In this assignment you will be working on demonstrating via Monte-Carlo simulation the curse of dimensionality and perform a logistic regression classification task with SGD.
You are mandated to use numpy and the Pytorch namespace libraries such as pytorch.linalg, pytorch.rand and in general libraries in the pytorch.xyz namespace. The idea is to implement from scratch the following without implementing every minute component such as random number generators, plotting etc.
If you are familiar with Keras and not Pytorch the same rule applies.
Points:
Dev Environnment : 10 points
Simulation : 25 points
Logistic Regression : 50 points
Code is commented throughout either inline or via markdown cells. (15 points)
Development Environment Setup
Ubuntu and MAC users
Install docker in your system and the VSCode docker and remote extensions.

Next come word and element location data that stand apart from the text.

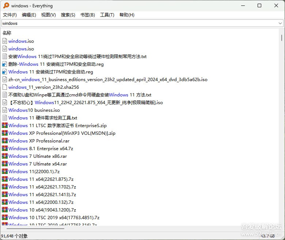The width and height of the screenshot is (285, 240).
Task: Click the vertical scrollbar thumb
Action: 281,38
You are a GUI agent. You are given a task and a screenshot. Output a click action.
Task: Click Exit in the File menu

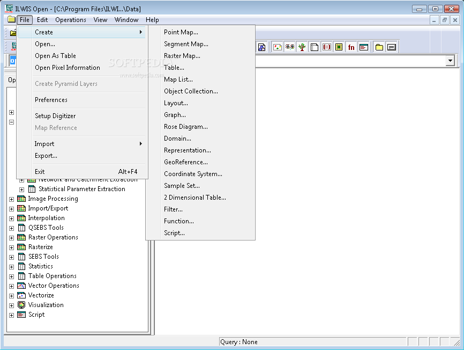40,172
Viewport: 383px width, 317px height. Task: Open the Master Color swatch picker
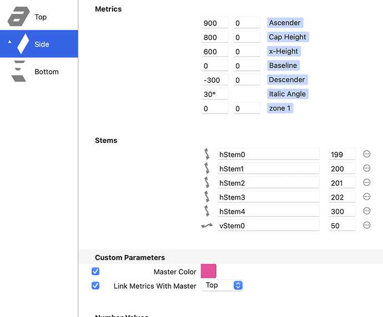[x=208, y=271]
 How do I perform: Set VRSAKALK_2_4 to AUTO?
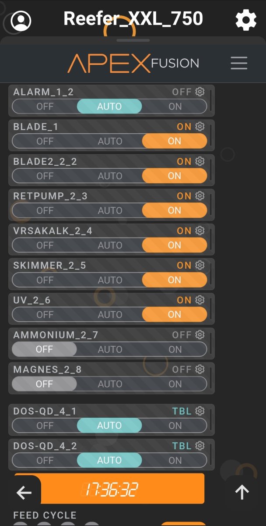pyautogui.click(x=110, y=245)
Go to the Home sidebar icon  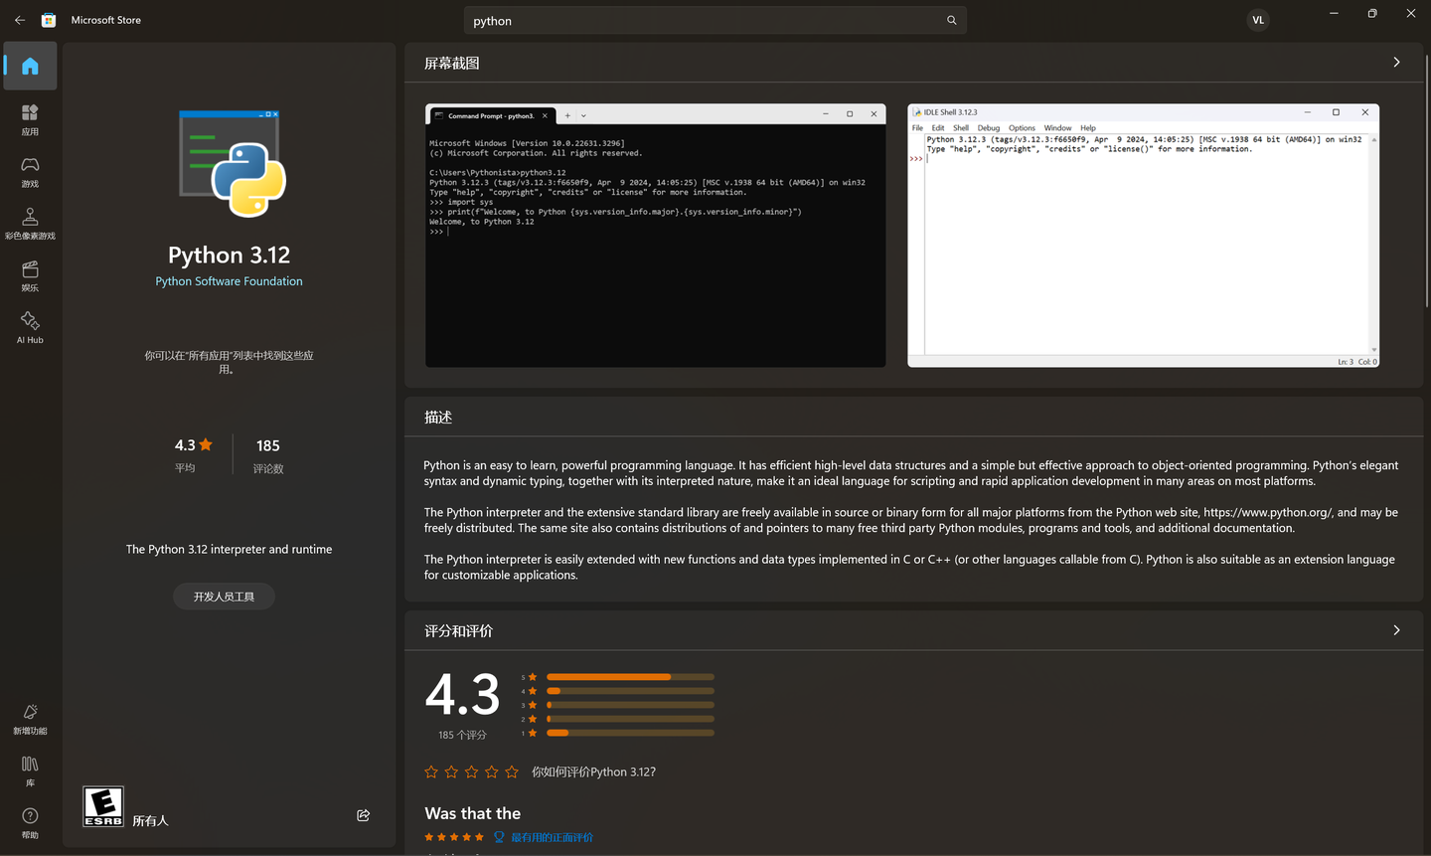[30, 67]
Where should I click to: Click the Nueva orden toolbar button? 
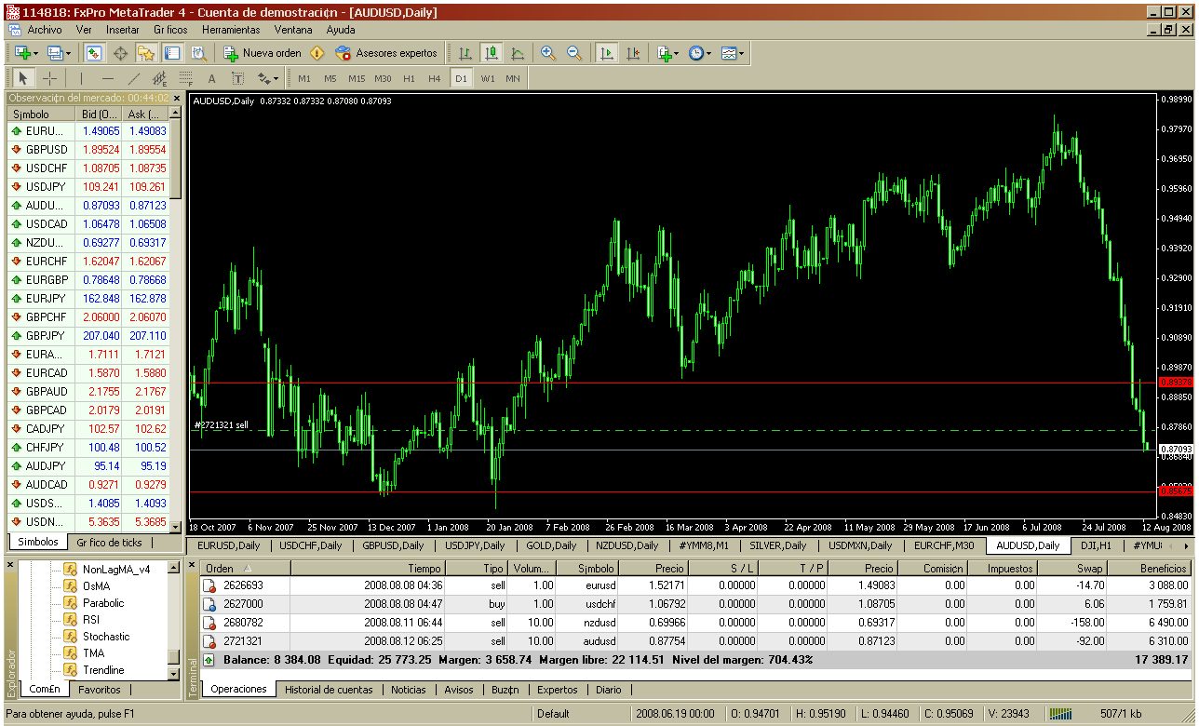click(x=263, y=53)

Ensure that you also follow this tutorial to setup VSCode properly aka the VSCode can access the WSL2 filesystem and work with the remote docker containers.
If you have an NVIDIA GPU in your system, ensure you have enabled it.

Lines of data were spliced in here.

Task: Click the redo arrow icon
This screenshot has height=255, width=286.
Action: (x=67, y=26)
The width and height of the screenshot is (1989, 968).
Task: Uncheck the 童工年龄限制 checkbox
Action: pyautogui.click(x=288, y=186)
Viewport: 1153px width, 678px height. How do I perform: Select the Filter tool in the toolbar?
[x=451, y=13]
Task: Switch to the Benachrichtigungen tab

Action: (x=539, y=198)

Clone the repo (For windows users ensure that you clone it on the WSL2 filesystem.) Show this by a screenshot below of the terminal where you have cloned the repo.

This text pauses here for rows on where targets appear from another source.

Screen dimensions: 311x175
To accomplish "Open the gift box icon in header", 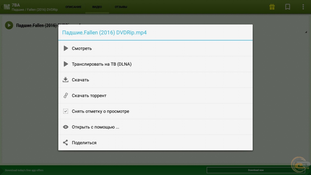I will [272, 7].
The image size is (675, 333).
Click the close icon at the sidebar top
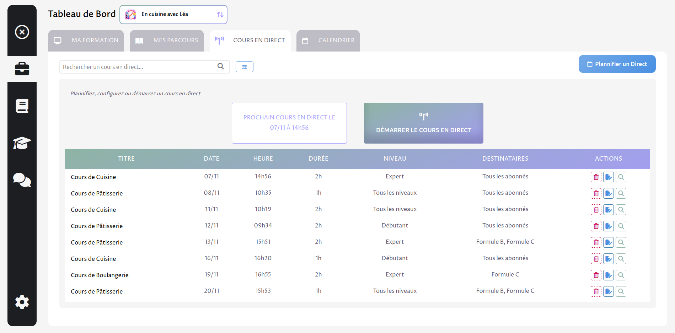click(22, 32)
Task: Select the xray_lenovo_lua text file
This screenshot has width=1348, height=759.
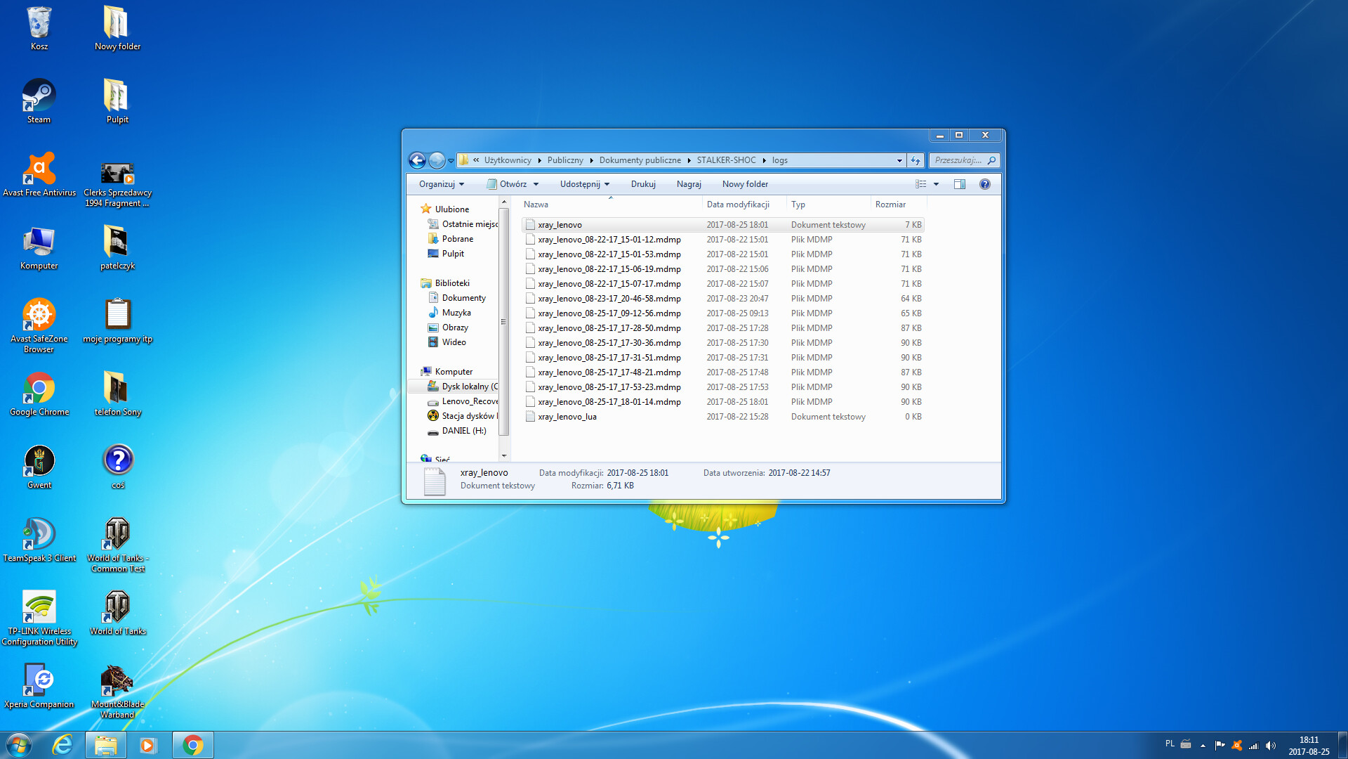Action: point(567,417)
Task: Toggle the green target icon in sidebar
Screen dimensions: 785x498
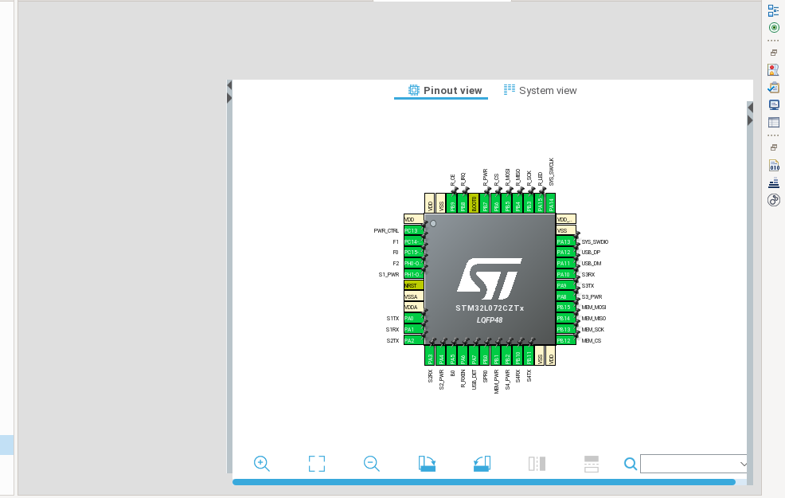Action: click(773, 27)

Build and launch the docker container inside your desired IDE (if you havent used an IDE before you can start with VSCode).
Launch the virtual environment with make start inside the container and then show a screenshot of your IDE and the terminal with the (your virtual env) prefix.
Select the kernel of your virtual environment (.venv folder) and execute the following code. Save the output of all cells of this notebook before submitting.
You are interviewing with Google’s ad team and one of their tasks is predicting the Click Through Rate (CTR) of ads they place on web or mobile properties. Your hiring manager keen on testing you out, suggests to download this dataset and asks you to code up a model that predicts the CTR based on Logistic Regression.
Data Preprocessing
Preprocess the data you are given to your liking. This may include dropping some columns you wont use, addressing noisy or missing data etc.
Use Pandas as a dataframe abstraction for this task and you can easily convert dataframes to pytorch tensors for later processing You can learn about Pandas here:
SGD
Implement the logistic regression solution to the prediction problem that can work with Stochastic Gradient Descent (SGD).
Show clearly all equations of the gradient and include comments in markdown explaining every stage of processing. Also, highlight any enhancements you may have done to improve performance.
Plot the final precision vs recall curve of your classifier. Clearly explain the tradeoff between the two quantities and the shape of the curve.